• **Work instructions**: Copy the records verbatim, beginning at the line that contains "Screen dimensions: 1568x622" and stopping after the line that contains "Action: [783, 322]".
**** Rows
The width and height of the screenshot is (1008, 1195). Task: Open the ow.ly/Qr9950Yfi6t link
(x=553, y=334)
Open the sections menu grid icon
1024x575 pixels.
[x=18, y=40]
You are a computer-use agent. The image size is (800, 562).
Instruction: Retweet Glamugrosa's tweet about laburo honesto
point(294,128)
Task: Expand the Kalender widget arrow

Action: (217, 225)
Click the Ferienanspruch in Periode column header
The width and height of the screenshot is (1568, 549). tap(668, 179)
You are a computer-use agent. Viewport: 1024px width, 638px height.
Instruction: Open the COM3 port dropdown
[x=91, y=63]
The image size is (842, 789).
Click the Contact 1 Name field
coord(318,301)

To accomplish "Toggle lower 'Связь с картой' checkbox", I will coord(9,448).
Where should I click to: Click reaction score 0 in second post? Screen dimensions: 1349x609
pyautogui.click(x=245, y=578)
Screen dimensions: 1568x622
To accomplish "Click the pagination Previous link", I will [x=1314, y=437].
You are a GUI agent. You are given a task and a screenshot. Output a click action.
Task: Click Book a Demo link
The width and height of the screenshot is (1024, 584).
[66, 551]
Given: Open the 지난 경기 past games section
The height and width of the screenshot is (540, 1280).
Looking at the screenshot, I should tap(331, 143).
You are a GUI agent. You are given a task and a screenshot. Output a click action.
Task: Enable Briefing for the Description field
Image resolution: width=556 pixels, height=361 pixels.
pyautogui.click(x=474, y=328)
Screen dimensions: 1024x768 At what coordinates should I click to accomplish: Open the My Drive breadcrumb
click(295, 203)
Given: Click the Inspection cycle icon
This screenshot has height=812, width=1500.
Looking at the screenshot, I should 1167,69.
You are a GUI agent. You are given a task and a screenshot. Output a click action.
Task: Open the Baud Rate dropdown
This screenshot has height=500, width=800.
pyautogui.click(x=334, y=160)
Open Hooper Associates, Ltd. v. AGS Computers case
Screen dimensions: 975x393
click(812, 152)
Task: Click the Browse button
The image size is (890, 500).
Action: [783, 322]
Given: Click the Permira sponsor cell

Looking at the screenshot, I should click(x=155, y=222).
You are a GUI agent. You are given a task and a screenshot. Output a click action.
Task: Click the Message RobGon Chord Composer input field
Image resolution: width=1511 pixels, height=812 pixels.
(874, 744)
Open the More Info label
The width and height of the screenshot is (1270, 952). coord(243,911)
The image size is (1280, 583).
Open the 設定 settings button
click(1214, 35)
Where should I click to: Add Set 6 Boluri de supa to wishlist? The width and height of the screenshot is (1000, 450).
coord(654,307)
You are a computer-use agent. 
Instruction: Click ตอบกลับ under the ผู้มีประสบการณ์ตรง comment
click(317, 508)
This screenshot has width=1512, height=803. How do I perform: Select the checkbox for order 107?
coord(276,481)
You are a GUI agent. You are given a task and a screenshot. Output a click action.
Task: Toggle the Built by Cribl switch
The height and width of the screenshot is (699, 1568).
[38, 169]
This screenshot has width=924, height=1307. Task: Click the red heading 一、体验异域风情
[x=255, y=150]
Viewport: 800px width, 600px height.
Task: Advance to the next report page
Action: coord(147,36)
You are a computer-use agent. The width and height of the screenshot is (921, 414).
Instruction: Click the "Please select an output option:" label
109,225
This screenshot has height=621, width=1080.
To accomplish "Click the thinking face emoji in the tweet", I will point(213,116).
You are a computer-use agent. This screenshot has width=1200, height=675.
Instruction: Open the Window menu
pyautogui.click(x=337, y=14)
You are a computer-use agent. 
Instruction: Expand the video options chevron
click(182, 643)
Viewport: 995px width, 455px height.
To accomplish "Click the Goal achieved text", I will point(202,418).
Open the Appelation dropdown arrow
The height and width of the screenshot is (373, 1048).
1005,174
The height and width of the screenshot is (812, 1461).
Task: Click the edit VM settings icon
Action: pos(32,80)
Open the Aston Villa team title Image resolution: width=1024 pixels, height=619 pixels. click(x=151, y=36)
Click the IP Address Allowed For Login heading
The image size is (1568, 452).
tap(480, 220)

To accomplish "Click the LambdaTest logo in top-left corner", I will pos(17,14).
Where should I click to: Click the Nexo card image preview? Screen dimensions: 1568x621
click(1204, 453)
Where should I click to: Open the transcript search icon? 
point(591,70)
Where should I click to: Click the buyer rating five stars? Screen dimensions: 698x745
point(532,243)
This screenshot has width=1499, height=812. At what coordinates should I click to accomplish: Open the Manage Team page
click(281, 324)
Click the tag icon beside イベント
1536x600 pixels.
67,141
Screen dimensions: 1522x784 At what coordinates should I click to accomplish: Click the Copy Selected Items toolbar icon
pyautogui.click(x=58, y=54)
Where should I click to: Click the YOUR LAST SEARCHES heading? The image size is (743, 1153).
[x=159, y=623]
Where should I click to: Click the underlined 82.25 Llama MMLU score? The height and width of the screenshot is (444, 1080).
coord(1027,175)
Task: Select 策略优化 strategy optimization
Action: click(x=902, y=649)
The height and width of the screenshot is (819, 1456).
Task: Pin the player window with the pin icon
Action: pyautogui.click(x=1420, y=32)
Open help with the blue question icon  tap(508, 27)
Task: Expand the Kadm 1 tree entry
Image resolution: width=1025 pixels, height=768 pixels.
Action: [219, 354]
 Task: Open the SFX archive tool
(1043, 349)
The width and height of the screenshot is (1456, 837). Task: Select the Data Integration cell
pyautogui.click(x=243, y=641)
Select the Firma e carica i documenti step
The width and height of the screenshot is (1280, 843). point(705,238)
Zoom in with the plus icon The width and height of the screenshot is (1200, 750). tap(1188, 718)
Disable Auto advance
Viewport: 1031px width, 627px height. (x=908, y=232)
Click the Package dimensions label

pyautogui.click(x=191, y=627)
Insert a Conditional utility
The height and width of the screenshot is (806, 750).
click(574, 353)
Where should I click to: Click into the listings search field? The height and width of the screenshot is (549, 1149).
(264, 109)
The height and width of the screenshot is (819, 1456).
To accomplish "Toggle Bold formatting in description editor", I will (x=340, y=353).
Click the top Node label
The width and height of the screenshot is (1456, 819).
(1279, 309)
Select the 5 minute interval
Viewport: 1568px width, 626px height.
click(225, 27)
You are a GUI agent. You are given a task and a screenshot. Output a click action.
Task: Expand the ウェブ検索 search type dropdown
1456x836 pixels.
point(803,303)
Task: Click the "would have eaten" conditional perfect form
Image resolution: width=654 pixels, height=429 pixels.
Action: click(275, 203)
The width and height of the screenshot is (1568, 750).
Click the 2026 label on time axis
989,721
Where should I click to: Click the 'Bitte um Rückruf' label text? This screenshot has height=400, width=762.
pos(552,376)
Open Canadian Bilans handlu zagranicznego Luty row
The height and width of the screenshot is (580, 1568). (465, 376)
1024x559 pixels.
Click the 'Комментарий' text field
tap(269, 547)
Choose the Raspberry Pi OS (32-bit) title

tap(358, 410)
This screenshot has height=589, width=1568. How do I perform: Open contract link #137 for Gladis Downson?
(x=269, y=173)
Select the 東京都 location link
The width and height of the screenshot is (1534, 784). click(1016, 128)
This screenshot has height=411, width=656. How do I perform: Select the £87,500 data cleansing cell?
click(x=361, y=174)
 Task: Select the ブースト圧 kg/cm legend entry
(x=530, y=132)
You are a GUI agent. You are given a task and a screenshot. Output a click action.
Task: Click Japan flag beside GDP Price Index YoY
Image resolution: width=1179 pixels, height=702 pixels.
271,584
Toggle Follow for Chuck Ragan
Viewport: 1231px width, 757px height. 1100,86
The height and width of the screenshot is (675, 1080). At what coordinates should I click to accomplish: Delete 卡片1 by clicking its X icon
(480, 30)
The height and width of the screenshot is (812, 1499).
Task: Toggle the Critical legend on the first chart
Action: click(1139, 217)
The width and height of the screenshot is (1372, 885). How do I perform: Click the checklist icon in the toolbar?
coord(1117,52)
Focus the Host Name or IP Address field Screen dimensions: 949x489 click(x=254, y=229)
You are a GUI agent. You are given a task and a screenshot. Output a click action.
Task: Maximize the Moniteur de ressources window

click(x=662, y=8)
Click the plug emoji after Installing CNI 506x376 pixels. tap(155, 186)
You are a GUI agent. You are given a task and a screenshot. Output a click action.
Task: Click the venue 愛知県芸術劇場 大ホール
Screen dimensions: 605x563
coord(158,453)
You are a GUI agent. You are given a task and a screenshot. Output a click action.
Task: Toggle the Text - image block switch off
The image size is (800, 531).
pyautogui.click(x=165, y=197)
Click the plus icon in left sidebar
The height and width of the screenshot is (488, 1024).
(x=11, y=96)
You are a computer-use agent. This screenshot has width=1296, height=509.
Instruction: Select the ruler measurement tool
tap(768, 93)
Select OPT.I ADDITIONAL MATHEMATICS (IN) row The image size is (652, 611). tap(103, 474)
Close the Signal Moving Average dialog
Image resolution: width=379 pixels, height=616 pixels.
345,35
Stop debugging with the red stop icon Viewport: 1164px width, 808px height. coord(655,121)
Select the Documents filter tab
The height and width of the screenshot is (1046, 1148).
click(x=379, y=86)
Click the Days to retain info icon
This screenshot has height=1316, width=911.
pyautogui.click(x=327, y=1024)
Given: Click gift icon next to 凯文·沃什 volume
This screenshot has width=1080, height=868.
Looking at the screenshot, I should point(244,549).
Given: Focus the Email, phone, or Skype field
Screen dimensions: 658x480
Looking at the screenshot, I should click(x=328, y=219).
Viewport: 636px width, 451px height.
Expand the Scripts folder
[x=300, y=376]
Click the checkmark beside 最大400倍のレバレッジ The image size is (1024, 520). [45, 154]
********
• **Task answer**:
Screen dimensions: 1568x622
To accomplish "Click the pagination Previous link", I will [x=1314, y=437].
You are a GUI agent. You are given a task and a screenshot. Output a click action.
Task: Click Book a Demo link
The width and height of the screenshot is (1024, 584).
[66, 551]
Given: Open the 지난 경기 past games section
The height and width of the screenshot is (540, 1280).
Looking at the screenshot, I should tap(331, 143).
You are a GUI agent. You are given a task and a screenshot. Output a click action.
Task: Enable Briefing for the Description field
Image resolution: width=556 pixels, height=361 pixels.
pyautogui.click(x=474, y=328)
Screen dimensions: 1024x768 At what coordinates should I click to accomplish: Open the My Drive breadcrumb
click(295, 203)
Given: Click the Inspection cycle icon
This screenshot has height=812, width=1500.
Looking at the screenshot, I should 1167,69.
You are a GUI agent. You are given a task and a screenshot. Output a click action.
Task: Open the Baud Rate dropdown
This screenshot has height=500, width=800.
pyautogui.click(x=334, y=160)
Open Hooper Associates, Ltd. v. AGS Computers case
Screen dimensions: 975x393
click(812, 152)
Task: Click the Browse button
The image size is (890, 500).
Action: [783, 322]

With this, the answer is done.